Join算法
Nest loop join
nest loop join
, 遍历取外表R中一条记录r, 然后遍历inner表S每条记录和r做join。
对于外表中的每一条记录,都需要对Inner表做一次全表扫描。IO比较高
algorithm nested_loop_join is
for each tuple r in R do
for each tuple s in S do
if r and s satisfy the join condition then
yield tuple <r,s>
Block nest loop join
Block Nest Loop Join是对NestLoop Join的一个优化
for each block Br of r do begin
for each block Bs of s do begin
for each tuple tr in Br do begin
for each tuple ts in Bs do begin
test pair (tr, ts) to see if they satisfy the join condition
if they do, add tr ⋅ ts to the result;
end
end
end
end
Indexed Nested loop join
index join
inner表中对于要join的attribute由了索引, 可以使用索引
来避免对inner表的全表扫描, 复杂度为O(M * log N)
for each tuple r in R do
for each tuple s in S in the index lookup do
yield tuple <r,s>
Hash join
/* Partition s */
for each tuple ts in s do begin
i := h(ts[JoinAttrs]);
Hsi := Hsi ∪ {ts};
end
/* Partition r */
for each tuple tr in r do begin
i := h(tr[JoinAttrs]);
Hri := Hri ∪ {tr};
end
/* Perform join on each partition */
for i := 0 to nh do begin
read Hsi and build an in-memory hash index on it;
for each tuple tr in Hri do begin
probe the hash index on Hsi to locate all tuples ts
such that ts[JoinAttrs] = tr[JoinAttrs];
for each matching tuple ts in Hsi do begin
add tr ⋈ ts to the result;
end
end
end
Sort MergeJoin
function sortMerge(relation left, relation right, attribute a)
var relation output
var list left_sorted := sort(left, a) // Relation left sorted on attribute a
var list right_sorted := sort(right, a)
var attribute left_key, right_key
var set left_subset, right_subset // These sets discarded except where join predicate is satisfied
advance(left_subset, left_sorted, left_key, a)
advance(right_subset, right_sorted, right_key, a)
while not empty(left_subset) and not empty(right_subset)

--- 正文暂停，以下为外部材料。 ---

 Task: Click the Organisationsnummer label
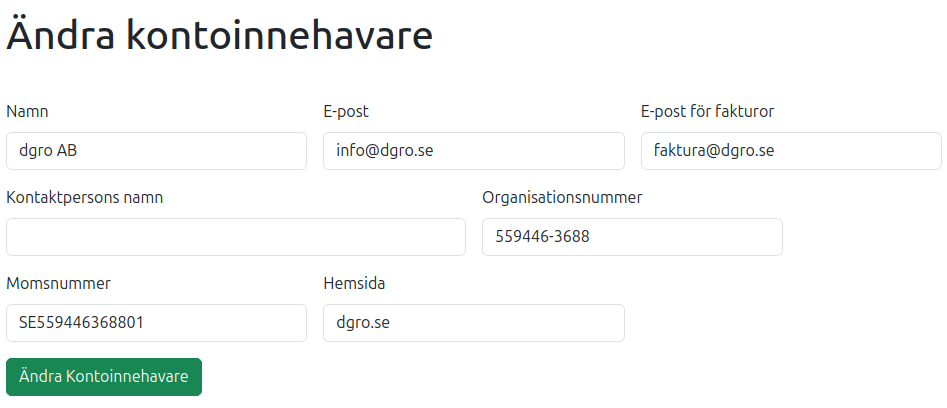pyautogui.click(x=562, y=197)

if left_key = right_key // Join predicate satisfied
add cartesian product of left_subset and right_subset to output
advance(left_subset, left_sorted, left_key, a)
advance(right_subset, right_sorted,right_key, a)
else if left_key < right_key
advance(left_subset, left_sorted, left_key, a)
else // left_key > right_key
advance(right_subset, right_sorted, right_key, a)
return output
// Remove tuples from sorted to subset until the sorted[1].a value changes
function advance(subset out, sorted inout, key out, a in)
key := sorted[1].a
subset := emptySet
while not empty(sorted) and sorted[1].a = key
insert sorted[1] into subset
remove sorted[1]